[Date Prev][Date Next][Thread Prev][Thread Next][Date Index][Thread Index]

Something for the weekend ...



Dear All,


WHY DO STUDENTS BREAK THINGS?
=============================

A final-year student, working on a project with our CSP-for-Java (JCSP)
library, broke it a few weeks ago :-( ...

The good news is ... we fixed it ;-) ... but it was agonisingly hard to do.
Or have we really fixed it?  After all, we thought it was OK before.

It makes an interesting case study, so I'm setting it as a challenge for
your idle hours.

The student (Neil Fuller) came up with a deadlock in his application that
he claimed was not his fault.  He was right.  Distilling his system down
reduced it to a simple stress-test on the JCSP Alternative (i.e. ALTing)
that deadlocked.  I went back to the original Java algorithms for the ALT:

  http://www.hensa.ac.uk/parallel/groups/wotug/java/discussion/4.html

This was published in October, 1996, following up discussions arising from
the Java Threads Workshop the month before.  Mapping the stress-test to use
this code (i.e. just using Java Threads directly - no JCSP packages), it
also failed :-(

The stress-test is simple: two threads (A and B) bombard two channels with
ints in a tight loop (the Channel in the above web page just carried ints).
There is a receiving thread (R) that `fair'-ALTs on the two channels, also
in a tight loop:

     ______________         ______________         ______________
    |              |       |              |       |              |
    |              |   a   |              |   b   |              |
    |      A       |--->---|      R       |---<---|      B       |
    |              |       |              |       |              |
    |              |       |              |       |              |
    ----------------       ----------------       ----------------

The select method in the Alternative class (from the above web page) is
supposed to be a PRI ALT.  To get a `fair'-ALT, unroll the body of the
loop in R so that it does two selects (PRI ALTs): the first gives priority
to channel `a' and the second to channel `b'.

What should *not* happen is that the sytem deadlocks.  Well, it runs for
a while ... sometimes several minutes ... and then it deadlocks ...


WHY DIDN'T WE STRESS TEST IT ORIGINALLY?
========================================

I can't remember, but I think we must have done.  But in 1996, we weren't
using a JIT so a stress test wouldn't really have stressed it and the race
hazard wouldn't have shown up.  The JCSP/CTJ libraries then got built and
are certainly used with JITs - but till now, none of our JCSP applications
really stressed it.


WHAT WENT WRONG?
================

The web page was published long ago (2nd.

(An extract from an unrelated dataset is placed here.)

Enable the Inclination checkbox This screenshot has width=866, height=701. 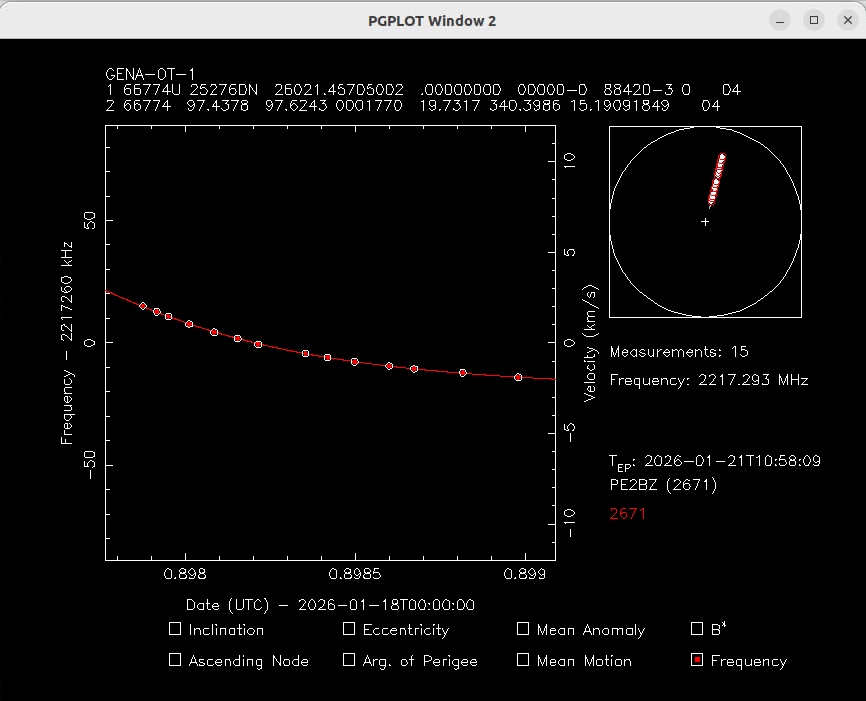pyautogui.click(x=175, y=629)
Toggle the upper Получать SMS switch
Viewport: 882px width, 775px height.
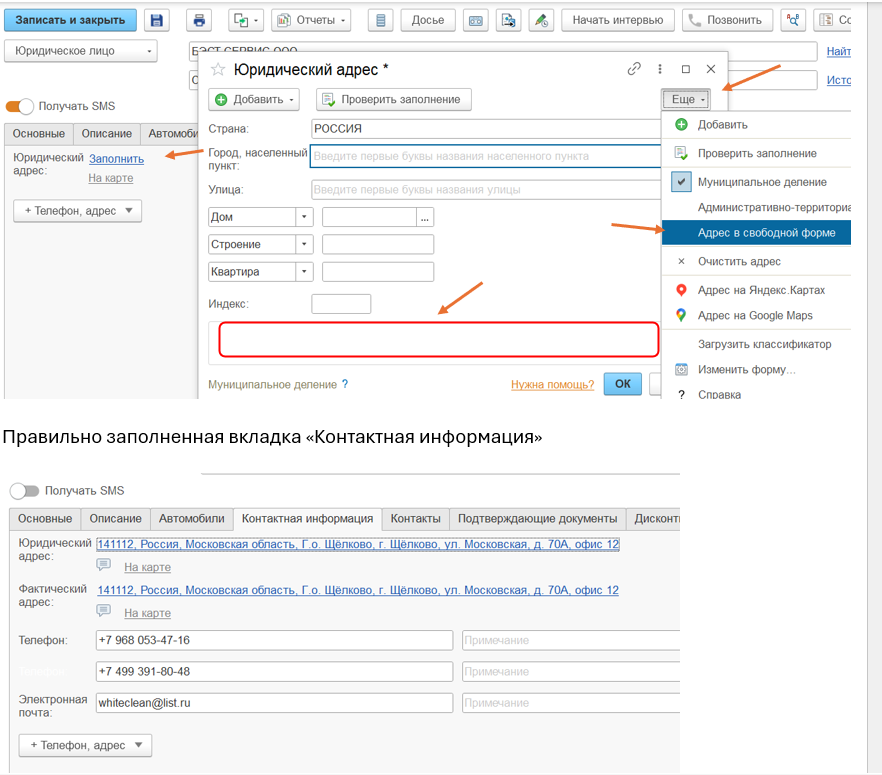20,106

October, 1996).  The algorithm
tries to be a Java rendering of the algorithm implemented by the transputer.
It can't be exactly the same, because of certain aspects of Java, but was
as close to it as could be made (or, at least, that's what I tried to do).

Prior to appearing on that web page, it was posted to java-threads and
occam-com.  The algorithm has been presented at seminars around the world
and in private conversations with all sorts of clever people.  I never had
any problem in explaining how it was a watertight implementation of the ALT.
The algorithm was incorporated into the JCSP library and has worked
successfully for a couple of years ... until a couple of weeks back!
The algorithm was also (I think) incorporated into Twente's CJT library,
where it's also been used without apparent failure (Andy/Gerald: look out!).

But the algorithm is wrong.  It has a race hazard.  Stress it and it will
deadlock.  Oh, dear!

The algorithm involves two monitors (classes): Alternative and Channel.
The Alternative has synchronized methods: select (public) and schedule
(of package visibility).  The Channel has four methods: read and write
(both public) and enable and disable (both package visibility).  The
read, write and enable methods are synchronized - the disable one is
not synchronized.  The reason given on the web page for not synchronising
the disable is valid (it would *quickly* deadlock otherwise).

There are several waits and notifies around the code.  The two classes
interact with each other in all sorts of interesting ways.

At WoTUG-21, I gave an informal presentation of a Hoare monitor alogorithm
that had just 4 (synchronized) methods plus various waits and signals.
That was pretty hard to follow!  I think these Alternative/Channel
interactions may be a tad harder.


MORAL:
======

Programming with synchronized, wait and notify is to be avoided at all costs!
Above an almost trivial level of complexity, we just plain get them wrong!!
Even when the code is a key element implementing a major product and we
stare at it and talk about it for years, we still get it wrong.  What if
we were building something safty-critical (like air traffic control)?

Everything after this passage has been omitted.